Work to complete.
Copy only what runs from the line containing "Viewport: 770px width, 372px height." through the end of the material below, line for line, with both ends included.

Task inputs.

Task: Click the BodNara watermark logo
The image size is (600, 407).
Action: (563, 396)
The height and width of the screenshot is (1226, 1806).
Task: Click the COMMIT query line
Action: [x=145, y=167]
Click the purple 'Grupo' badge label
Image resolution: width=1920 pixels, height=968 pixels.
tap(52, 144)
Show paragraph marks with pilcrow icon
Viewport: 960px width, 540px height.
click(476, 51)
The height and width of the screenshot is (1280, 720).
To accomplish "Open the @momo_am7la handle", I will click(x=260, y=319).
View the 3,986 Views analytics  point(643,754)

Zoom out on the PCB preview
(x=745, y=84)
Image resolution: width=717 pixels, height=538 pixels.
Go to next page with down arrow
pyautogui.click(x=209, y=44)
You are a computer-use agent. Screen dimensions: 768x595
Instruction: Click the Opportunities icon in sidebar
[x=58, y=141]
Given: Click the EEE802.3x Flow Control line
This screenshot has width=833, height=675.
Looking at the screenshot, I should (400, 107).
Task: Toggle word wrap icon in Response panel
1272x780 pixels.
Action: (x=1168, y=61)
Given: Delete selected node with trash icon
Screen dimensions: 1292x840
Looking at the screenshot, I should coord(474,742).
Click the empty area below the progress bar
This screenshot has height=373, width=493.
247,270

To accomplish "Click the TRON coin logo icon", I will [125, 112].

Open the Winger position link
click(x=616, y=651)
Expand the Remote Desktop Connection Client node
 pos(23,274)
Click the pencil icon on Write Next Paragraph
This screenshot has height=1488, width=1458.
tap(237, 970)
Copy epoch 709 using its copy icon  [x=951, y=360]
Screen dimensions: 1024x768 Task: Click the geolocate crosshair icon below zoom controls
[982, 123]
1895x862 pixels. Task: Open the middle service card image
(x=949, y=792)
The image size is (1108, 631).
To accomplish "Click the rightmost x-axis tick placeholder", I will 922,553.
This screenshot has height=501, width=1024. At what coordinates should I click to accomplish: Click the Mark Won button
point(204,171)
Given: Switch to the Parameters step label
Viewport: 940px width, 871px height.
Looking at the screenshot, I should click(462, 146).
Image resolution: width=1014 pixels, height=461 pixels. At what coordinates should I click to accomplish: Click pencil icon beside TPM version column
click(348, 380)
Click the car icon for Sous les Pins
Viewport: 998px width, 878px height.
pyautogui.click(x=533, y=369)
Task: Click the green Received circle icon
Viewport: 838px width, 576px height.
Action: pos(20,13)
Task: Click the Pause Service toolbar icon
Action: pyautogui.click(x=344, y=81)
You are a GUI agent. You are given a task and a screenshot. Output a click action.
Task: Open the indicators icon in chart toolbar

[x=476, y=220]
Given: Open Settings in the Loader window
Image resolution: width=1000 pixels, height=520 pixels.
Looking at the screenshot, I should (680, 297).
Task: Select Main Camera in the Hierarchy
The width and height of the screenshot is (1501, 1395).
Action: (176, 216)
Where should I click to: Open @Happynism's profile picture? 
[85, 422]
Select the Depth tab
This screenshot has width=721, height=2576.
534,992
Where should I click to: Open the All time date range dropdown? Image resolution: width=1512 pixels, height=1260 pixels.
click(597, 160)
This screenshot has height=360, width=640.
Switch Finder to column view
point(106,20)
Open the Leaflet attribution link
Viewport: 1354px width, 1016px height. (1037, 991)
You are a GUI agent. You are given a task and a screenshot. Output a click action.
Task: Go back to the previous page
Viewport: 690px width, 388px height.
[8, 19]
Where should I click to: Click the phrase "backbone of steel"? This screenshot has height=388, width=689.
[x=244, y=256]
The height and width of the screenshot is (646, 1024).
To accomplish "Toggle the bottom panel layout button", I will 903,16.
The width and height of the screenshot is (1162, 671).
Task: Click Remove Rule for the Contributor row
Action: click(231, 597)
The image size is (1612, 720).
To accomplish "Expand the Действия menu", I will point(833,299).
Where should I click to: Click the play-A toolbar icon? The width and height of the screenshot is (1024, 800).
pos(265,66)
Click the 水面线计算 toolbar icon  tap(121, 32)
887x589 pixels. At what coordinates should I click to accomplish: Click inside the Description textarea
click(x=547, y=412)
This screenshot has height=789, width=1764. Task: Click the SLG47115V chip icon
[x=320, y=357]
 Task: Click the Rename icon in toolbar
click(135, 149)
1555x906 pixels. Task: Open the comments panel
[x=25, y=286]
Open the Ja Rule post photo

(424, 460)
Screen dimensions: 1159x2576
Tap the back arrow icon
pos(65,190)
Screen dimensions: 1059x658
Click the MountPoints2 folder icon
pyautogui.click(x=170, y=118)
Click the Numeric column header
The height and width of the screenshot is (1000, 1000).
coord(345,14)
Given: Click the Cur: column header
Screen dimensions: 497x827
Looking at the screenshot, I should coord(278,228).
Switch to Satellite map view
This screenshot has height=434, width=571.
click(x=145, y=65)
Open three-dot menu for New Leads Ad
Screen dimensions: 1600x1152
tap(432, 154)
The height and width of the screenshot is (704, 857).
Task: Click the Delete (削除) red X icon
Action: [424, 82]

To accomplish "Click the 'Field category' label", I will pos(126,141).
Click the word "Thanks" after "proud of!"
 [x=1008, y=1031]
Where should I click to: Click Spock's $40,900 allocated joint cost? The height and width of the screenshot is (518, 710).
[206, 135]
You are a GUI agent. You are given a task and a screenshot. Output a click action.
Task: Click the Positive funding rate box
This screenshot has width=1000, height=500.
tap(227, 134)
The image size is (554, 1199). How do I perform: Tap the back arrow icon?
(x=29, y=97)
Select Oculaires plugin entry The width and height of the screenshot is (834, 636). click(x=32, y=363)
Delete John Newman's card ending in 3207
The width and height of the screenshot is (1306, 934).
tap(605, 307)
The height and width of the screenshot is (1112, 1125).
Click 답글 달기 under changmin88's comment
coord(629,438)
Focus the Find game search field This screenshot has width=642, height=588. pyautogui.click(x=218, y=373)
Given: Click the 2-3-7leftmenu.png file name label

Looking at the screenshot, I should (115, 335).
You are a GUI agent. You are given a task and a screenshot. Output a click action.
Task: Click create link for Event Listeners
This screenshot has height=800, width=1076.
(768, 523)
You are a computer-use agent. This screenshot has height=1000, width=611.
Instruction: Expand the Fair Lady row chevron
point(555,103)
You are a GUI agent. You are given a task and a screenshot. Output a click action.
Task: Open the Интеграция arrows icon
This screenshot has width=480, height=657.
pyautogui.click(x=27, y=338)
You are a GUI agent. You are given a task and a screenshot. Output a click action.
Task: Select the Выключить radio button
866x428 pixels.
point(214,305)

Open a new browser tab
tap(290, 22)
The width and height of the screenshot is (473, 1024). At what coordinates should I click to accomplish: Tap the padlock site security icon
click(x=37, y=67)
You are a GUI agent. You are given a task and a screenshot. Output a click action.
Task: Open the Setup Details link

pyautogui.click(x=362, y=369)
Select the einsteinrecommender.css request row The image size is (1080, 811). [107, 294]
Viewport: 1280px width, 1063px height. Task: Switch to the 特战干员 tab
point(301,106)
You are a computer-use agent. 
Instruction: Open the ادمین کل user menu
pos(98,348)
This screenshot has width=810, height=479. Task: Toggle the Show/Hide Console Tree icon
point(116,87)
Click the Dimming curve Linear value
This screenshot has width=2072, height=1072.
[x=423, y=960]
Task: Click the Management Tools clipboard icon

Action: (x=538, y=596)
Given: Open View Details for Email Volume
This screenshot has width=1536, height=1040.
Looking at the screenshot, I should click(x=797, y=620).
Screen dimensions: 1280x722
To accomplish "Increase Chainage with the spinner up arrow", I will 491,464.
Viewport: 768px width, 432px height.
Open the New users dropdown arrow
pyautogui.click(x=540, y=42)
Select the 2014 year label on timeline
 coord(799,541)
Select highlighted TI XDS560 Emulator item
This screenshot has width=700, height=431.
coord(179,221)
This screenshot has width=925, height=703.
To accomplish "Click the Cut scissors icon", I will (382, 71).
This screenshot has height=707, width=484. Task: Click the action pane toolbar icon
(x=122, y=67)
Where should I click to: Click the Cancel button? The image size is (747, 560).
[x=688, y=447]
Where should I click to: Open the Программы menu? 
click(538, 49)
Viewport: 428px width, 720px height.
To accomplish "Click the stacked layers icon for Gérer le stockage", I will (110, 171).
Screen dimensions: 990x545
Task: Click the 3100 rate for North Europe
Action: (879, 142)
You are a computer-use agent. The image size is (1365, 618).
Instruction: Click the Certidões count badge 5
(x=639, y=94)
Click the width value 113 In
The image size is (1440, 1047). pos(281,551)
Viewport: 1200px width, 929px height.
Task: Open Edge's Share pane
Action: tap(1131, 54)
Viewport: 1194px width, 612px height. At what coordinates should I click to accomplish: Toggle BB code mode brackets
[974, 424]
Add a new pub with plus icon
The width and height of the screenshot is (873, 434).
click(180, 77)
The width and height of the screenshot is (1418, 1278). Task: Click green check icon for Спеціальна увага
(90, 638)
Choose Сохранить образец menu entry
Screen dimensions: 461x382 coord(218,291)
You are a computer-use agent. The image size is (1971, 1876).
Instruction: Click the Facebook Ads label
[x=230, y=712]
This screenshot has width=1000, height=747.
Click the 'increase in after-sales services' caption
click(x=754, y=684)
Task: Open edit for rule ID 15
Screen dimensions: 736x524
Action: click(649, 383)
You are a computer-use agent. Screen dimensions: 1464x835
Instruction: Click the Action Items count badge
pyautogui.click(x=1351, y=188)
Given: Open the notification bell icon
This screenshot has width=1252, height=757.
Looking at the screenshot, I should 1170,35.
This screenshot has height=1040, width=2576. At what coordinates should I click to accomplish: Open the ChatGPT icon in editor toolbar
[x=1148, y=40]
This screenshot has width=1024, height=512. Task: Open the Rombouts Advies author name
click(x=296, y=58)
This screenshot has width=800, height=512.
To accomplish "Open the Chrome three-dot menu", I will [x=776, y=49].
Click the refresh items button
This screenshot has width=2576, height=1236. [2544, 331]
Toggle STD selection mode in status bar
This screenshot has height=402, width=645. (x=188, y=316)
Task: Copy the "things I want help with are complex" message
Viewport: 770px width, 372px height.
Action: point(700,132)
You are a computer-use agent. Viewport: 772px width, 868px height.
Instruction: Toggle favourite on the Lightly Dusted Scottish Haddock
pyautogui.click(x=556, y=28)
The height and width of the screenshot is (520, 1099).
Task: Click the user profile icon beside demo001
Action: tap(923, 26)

Exercise solution.
Viewport: 770px width, 372px height.
Action: point(700,132)
You are a computer-use agent. Viewport: 772px width, 868px height.
Instruction: Toggle favourite on the Lightly Dusted Scottish Haddock
pyautogui.click(x=556, y=28)
The height and width of the screenshot is (520, 1099).
Task: Click the user profile icon beside demo001
Action: tap(923, 26)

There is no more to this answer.